# LM1

## 1. Import Libraries

In [11]:
import nltk
import random
import re
from nltk.tokenize import word_tokenize,sent_tokenize
import math
import numpy as np
from collections import defaultdict, Counter

In [12]:
# Step 1: Read corpus from txt file
def read_corpus(file_path):
    with open(file_path, 'r', encoding='utf-8') as file:
        corpus = file.read()
    return str(corpus)  

In [13]:
# Step 2: Split corpus into training, validation, and testing subsets
def split_corpus(corpus):
    sentences = nltk.sent_tokenize(corpus)
    random.shuffle(sentences)

    total_sentences = len(sentences)
    train_end = int(0.7 * total_sentences)
    val_end = int(0.1 * total_sentences) + train_end
    train_set = sentences[:train_end]
    val_set = sentences[train_end:val_end]
    test_set = sentences[val_end:]
    
    return train_set, val_set, test_set


In [14]:

# Step 3: Preprocess corpus
def preprocess_corpus(corpus):
    # Remove special characters, keep only full stops and remove stop words
    processed_corpus = re.sub(r'[^\w\s.]', '', corpus)
    processed_corpus = re.sub(r'\b\w{1,3}\b', '', processed_corpus)
    return processed_corpus

In [15]:

# Step 4: Tokenize corpus and limit vocabulary size

def tokenize_corpus(corpus, vocab_size):
    tokens = word_tokenize(corpus)
    token_counts = Counter(tokens)
    vocab = {token for token, count in token_counts.most_common(vocab_size)}
    tokenized_corpus = [token if token in vocab else '<UNK>' for token in tokens]
    return tokenized_corpus

In [16]:
# Step 5: Build LM1 language model using backoff method without add-k smoothing
def build_language_model(tokens):
    ngrams = nltk.ngrams(tokens, 3, pad_left=True, pad_right=True)
    bigrams = nltk.ngrams(tokens, 2, pad_left=True, pad_right=True)
    unigrams = tokens

    bigram_counts = Counter(bigrams)
    trigram_counts = Counter(ngrams)
    unigram_counts = Counter(unigrams)

    def calculate_probability(wi_minus_1, wi):
        lambda1 = 1/2  # Update lambdas for LM1
        lambda2 = 1/2

        # Calculate probabilities for 3-gram, 2-gram, and 1-gram without smoothing
        prob_3gram = trigram_counts[(wi_minus_1, wi)] / bigram_counts[wi_minus_1] if bigram_counts[wi_minus_1] > 0 else 0
        prob_2gram = bigram_counts[wi] / unigram_counts[wi_minus_1] if unigram_counts[wi_minus_1] > 0 else 0
        prob_1gram = unigram_counts[wi] / len(tokens)

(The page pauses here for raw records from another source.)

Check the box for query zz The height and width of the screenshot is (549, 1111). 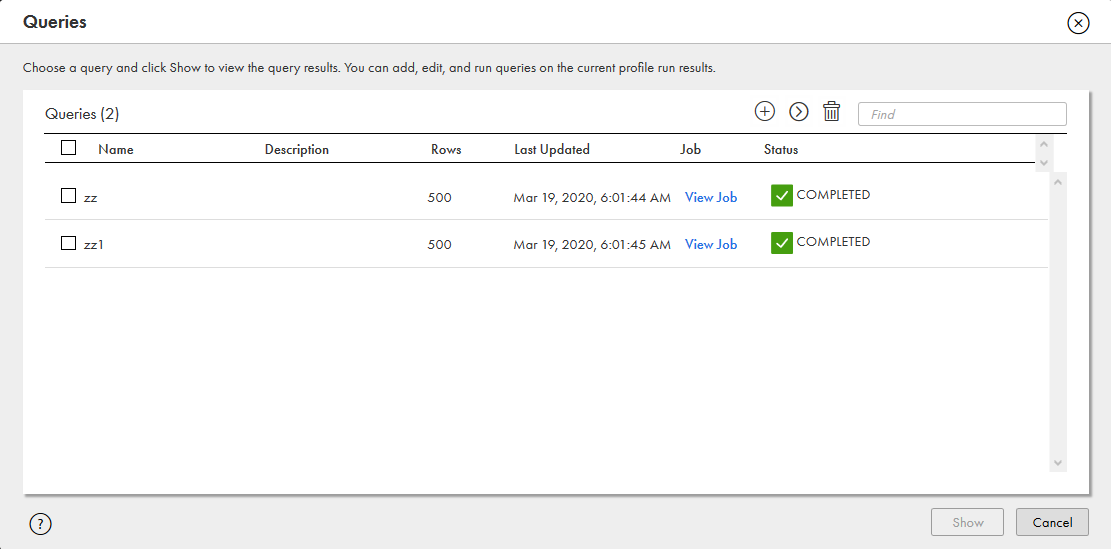[69, 196]
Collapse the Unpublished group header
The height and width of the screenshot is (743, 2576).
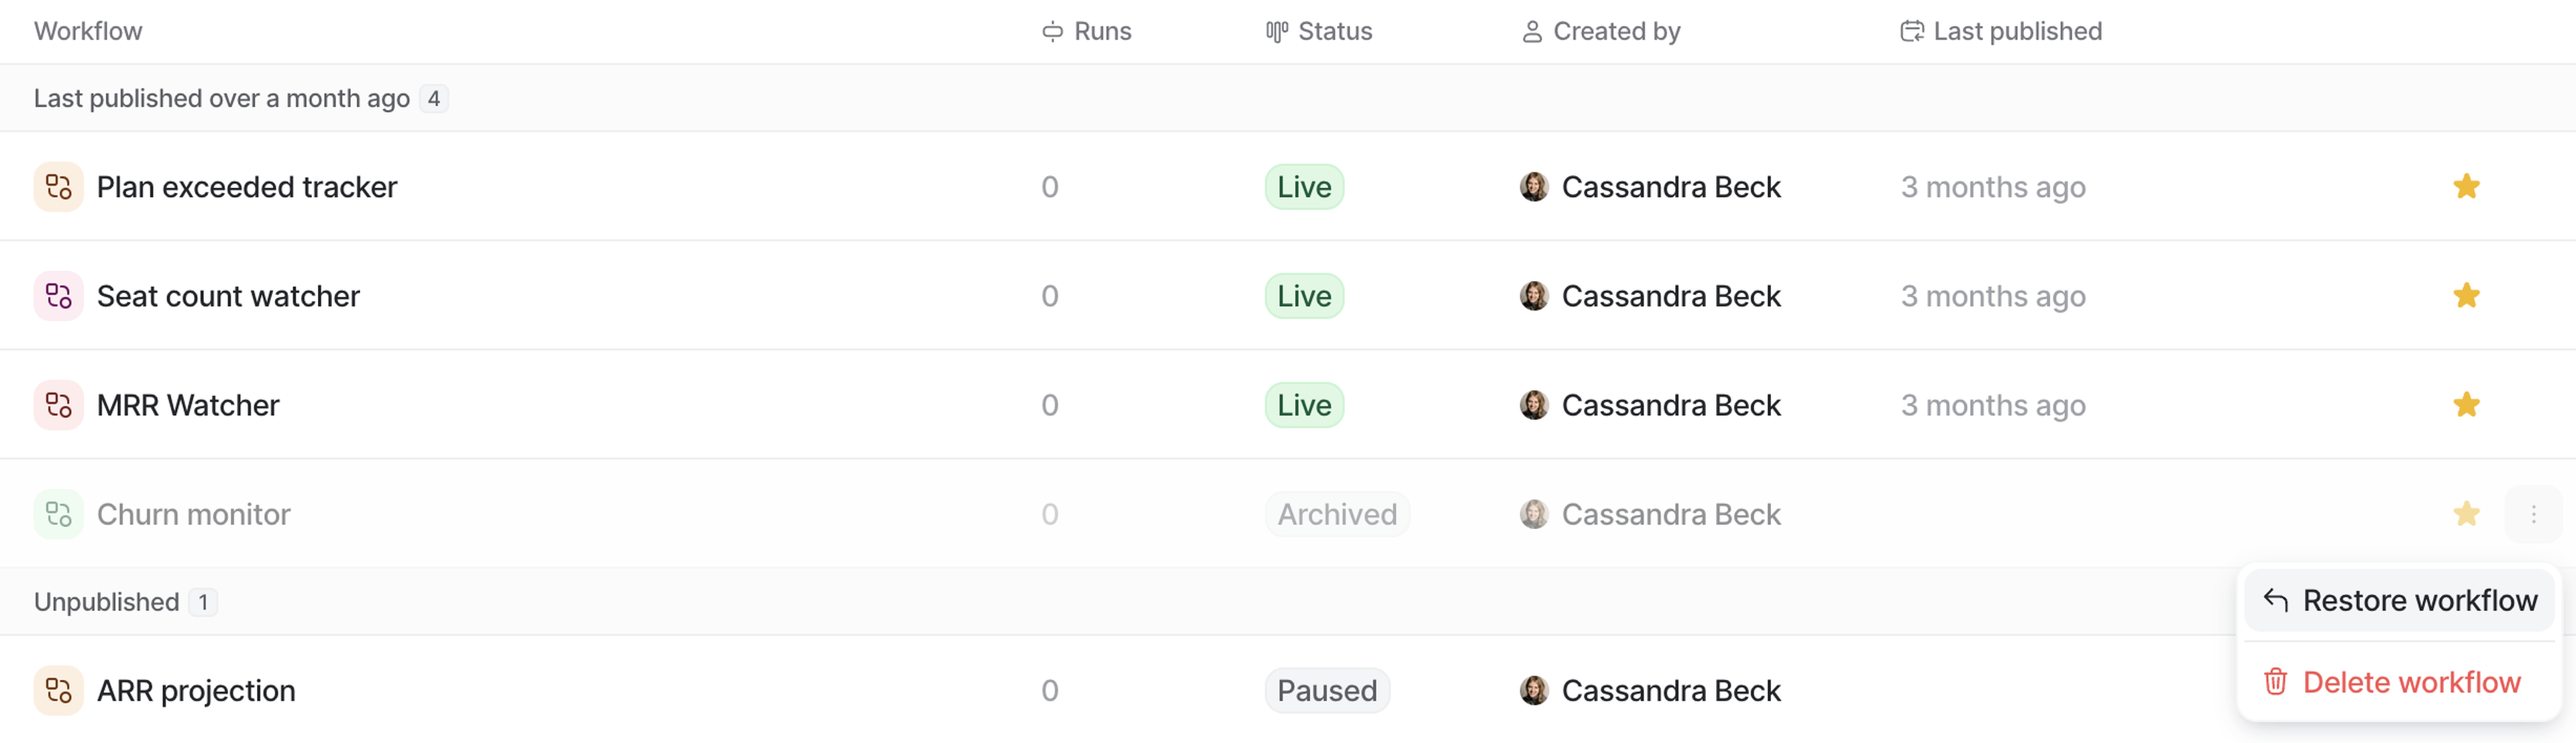tap(106, 602)

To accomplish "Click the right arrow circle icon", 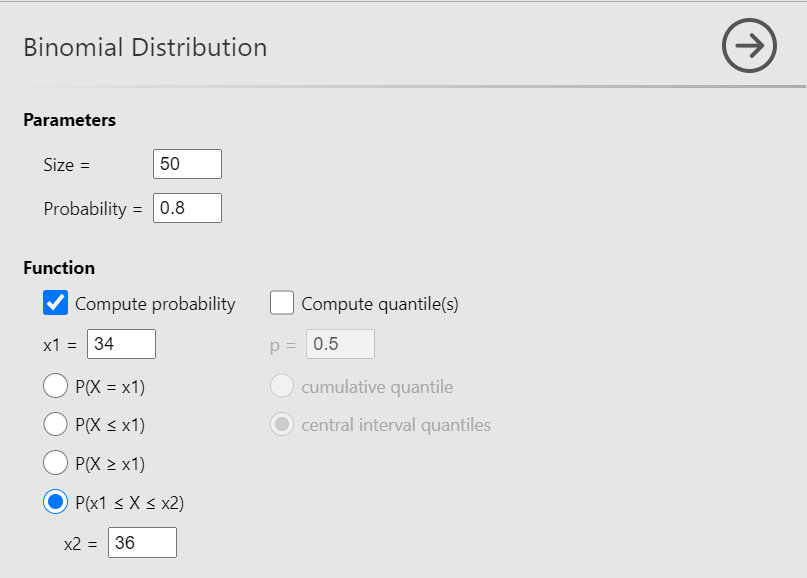I will pos(749,46).
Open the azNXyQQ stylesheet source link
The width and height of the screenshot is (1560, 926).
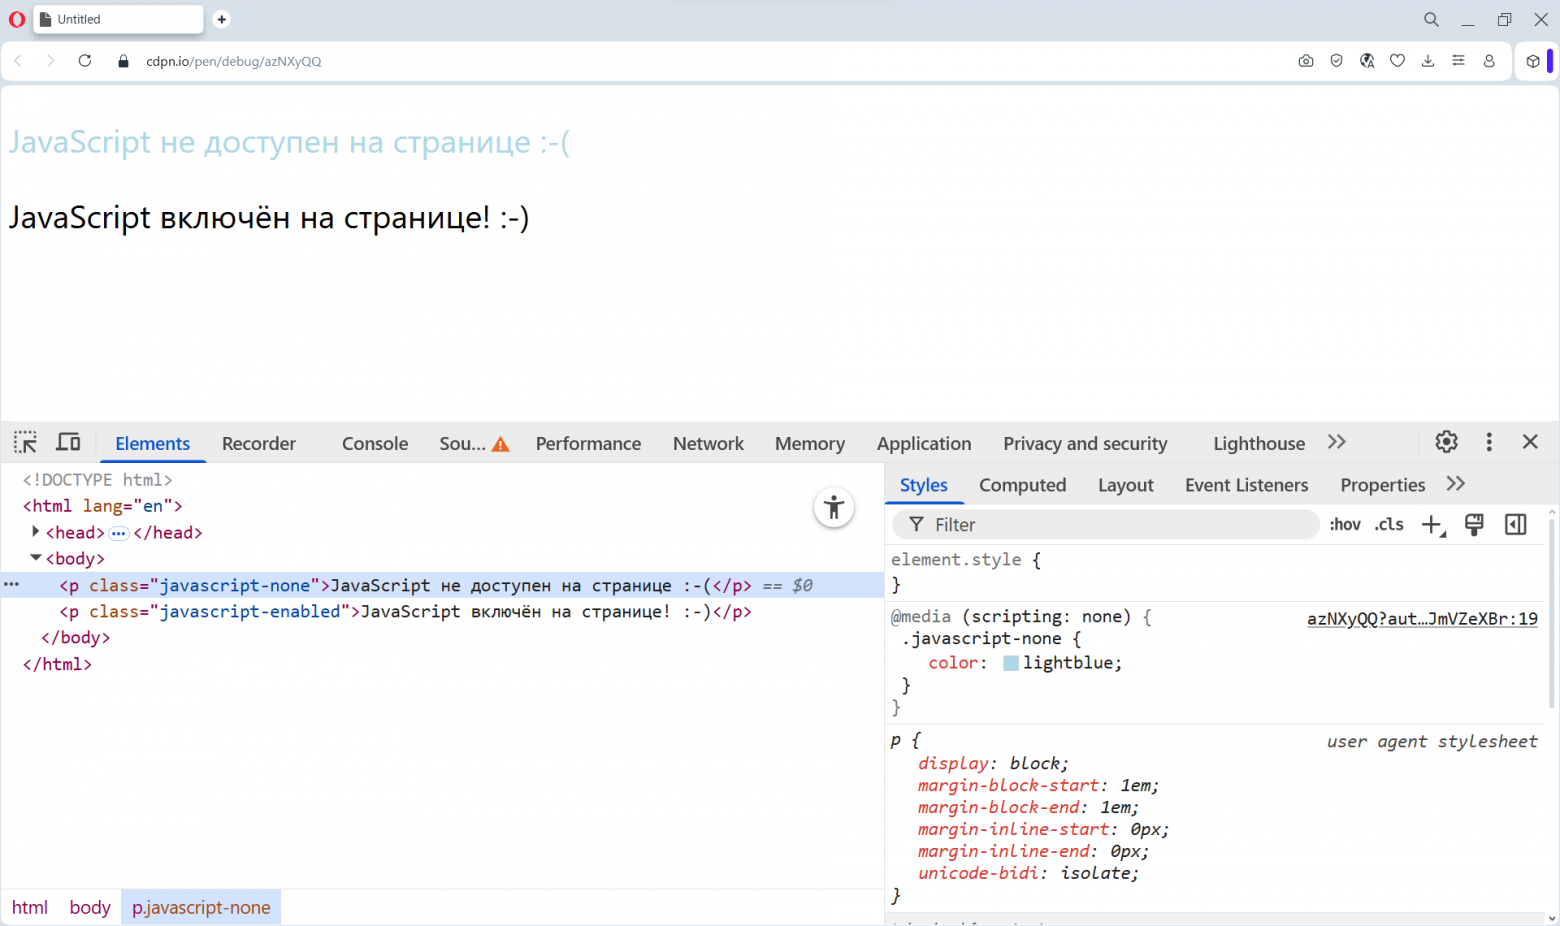pos(1421,618)
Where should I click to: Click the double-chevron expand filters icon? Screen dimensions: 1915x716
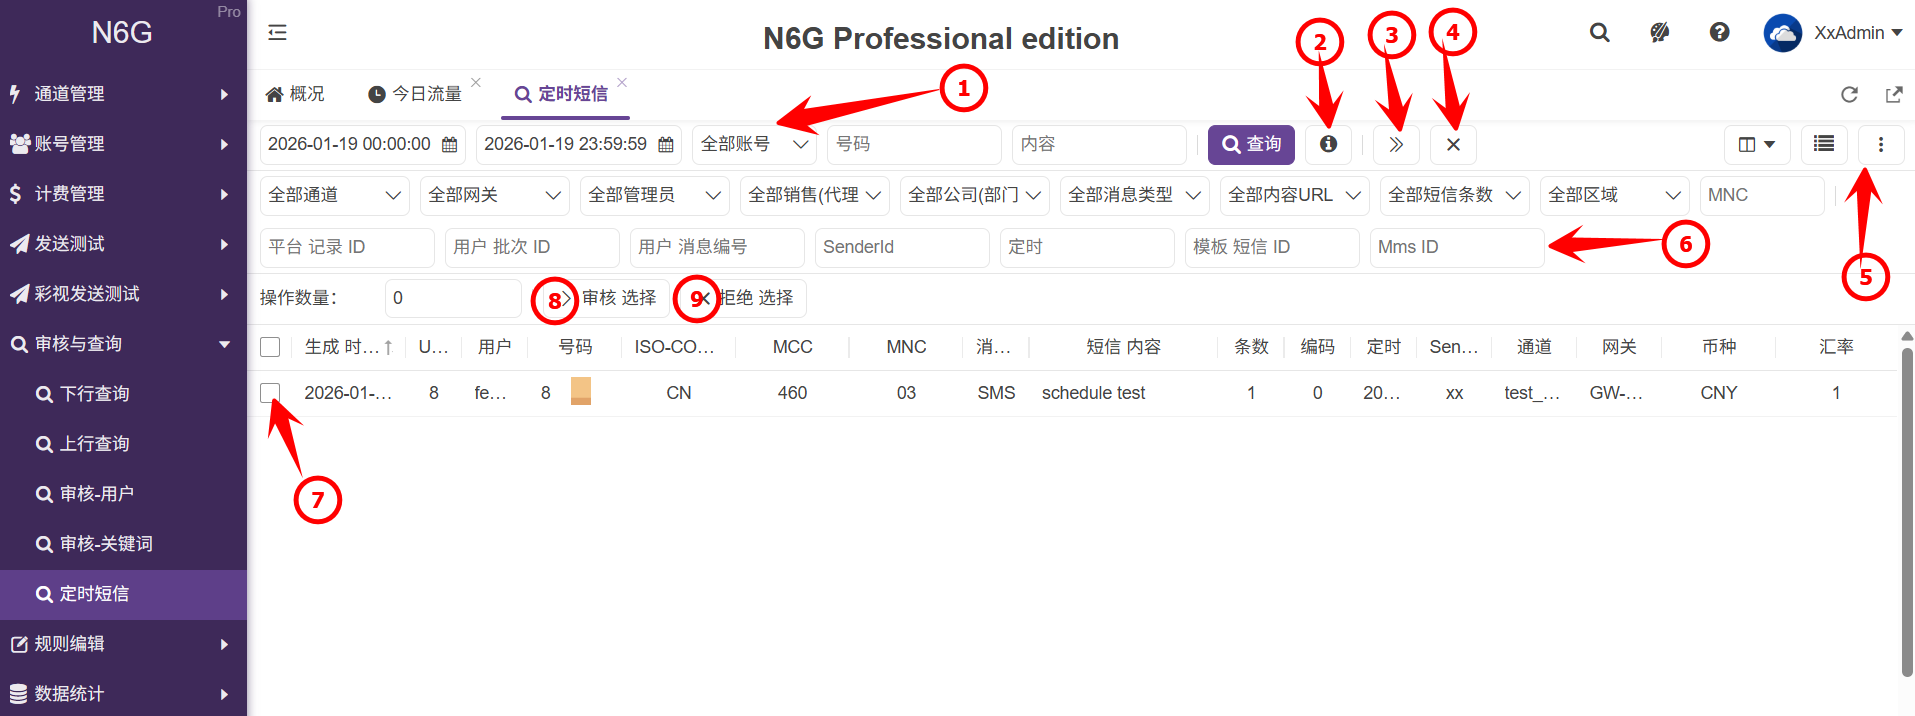(x=1396, y=144)
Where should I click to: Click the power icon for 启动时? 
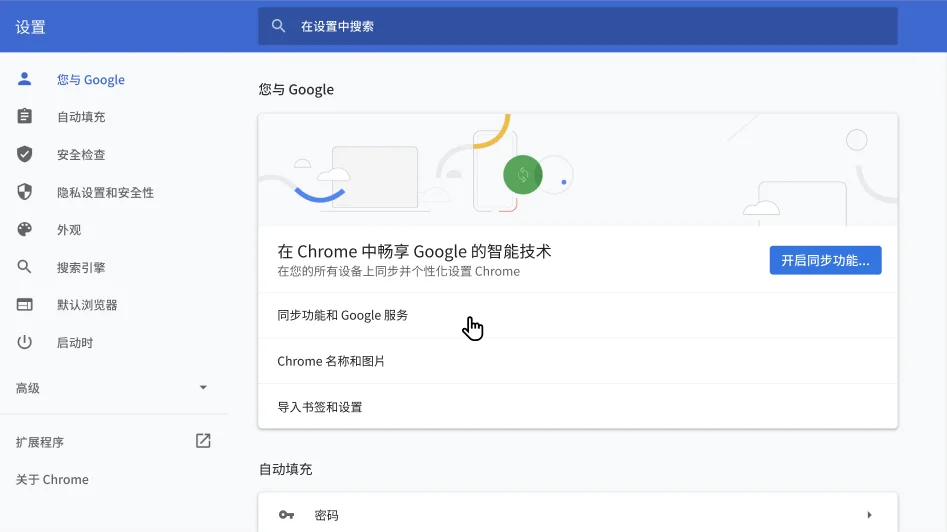click(x=25, y=343)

        # Backoff: Use lower-order n-gram probabilities when higher-order n-grams are not available
        if prob_3gram == 0:
            prob_3gram = prob_2gram if prob_2gram != 0 else prob_1gram
        if prob_2gram == 0:
            prob_2gram = prob_1gram

        return lambda1 * prob_3gram + lambda2 * prob_2gram

    # Return a dictionary-like object representing the language model
    return calculate_probability



In [17]:


# Step 6: Evaluate LM1 language model on the test set
def evaluate_model(model, test_tokens):
    total_log_prob = 0
    N = len(test_tokens)
    for i in range(2, N-2):
        wi_minus_1, wi = test_tokens[i-1:i+1]  # Adjust the indices
        log_prob = model(wi_minus_1, wi)  # Ensure the model returns log probabilities
        total_log_prob += log_prob  # Accumulate log probabilities
    avg_log_prob = total_log_prob / (N - 4)  # Adjusted for range and excluding padding tokens
    perplexity = 2 ** -avg_log_prob  # Compute perplexity
    return perplexity



In [18]:

# Read corpus
corpus = read_corpus('khmer_food.txt')

# Split corpus
train_set, val_set, test_set = split_corpus(corpus)

# Preprocess corpus
processed_train_set = preprocess_corpus(' '.join(train_set))
processed_val_set = preprocess_corpus(' '.join(val_set))
processed_test_set = preprocess_corpus(' '.join(test_set))

# Tokenize corpus
vocab_size = 5000
train_tokens = tokenize_corpus(processed_train_set, vocab_size)
test_tokens = tokenize_corpus(processed_test_set, vocab_size)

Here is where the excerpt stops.